Autrement, le court le plus payant du festival était définitivement The Last Christmas of the Universe (La Última Navidad Del Universo) de David Muñoz et Adrián Cardona, qui croise l’univers de Mad Max avec celui du… père Noël! Oubliez le scénario, le court désopilant des cinéastes espagnols mettait en vedette un nombre incalculable de mises à mort, toutes plus inventives les unes que les autres, dans ce qui s’est avéré être le film le plus sanglant de la sélection. Qui aurait cru que la poche de cadeau du père Noël pouvait devenir aussi dangereuse? Les spectateurs en redemandaient.

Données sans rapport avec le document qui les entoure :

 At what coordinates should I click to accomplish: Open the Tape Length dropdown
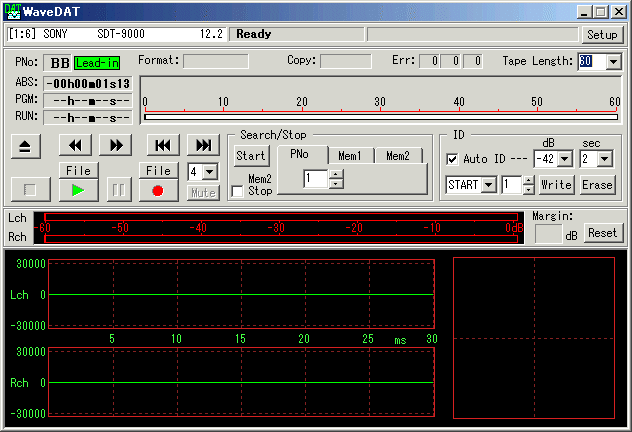[613, 62]
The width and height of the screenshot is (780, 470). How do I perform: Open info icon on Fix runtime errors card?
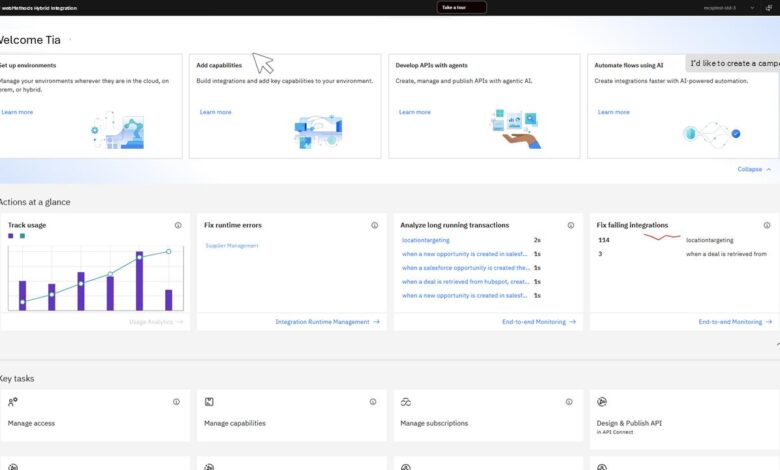pyautogui.click(x=375, y=226)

On offre également des mentions spéciales à Who’s That at the Back of the Bus de Philip Hardy, très efficace pour créer une tension, mais aussi avec l’une des finales les plus WTF à avoir été mise en scène, à The Devil’s Asshole de Brian Lanano, qui détournait un des sujets les plus juvénile de la soirée (un démon à la Basket Case qui transforme les anus en portails vers l’enfer apparaît dans un chili de compétition) avec brio (!) et à L’Attaque des clowns 2 de Frédéric Lavigne, qui nous a presque causé un AVC avec son de rêve de clowns dans un rêve dans un rêve… C’est également pour ce genre de niaiseries qu’on était venu — c’est un compliment!
Bref, cette quatrième édition de Cabane à Sang s’est avérée plutôt marquante pour le festival, qui crée maintenant un précédent en s’installant dans un grand cinéma du quartier Hochelaga. Espérons que les cinq ans de l’entreprise permettront des salles pleines à craquer pour créer une ambiance encore plus survoltée, toujours propice à la découverte des propositions les plus décadentes de ce genre de projections.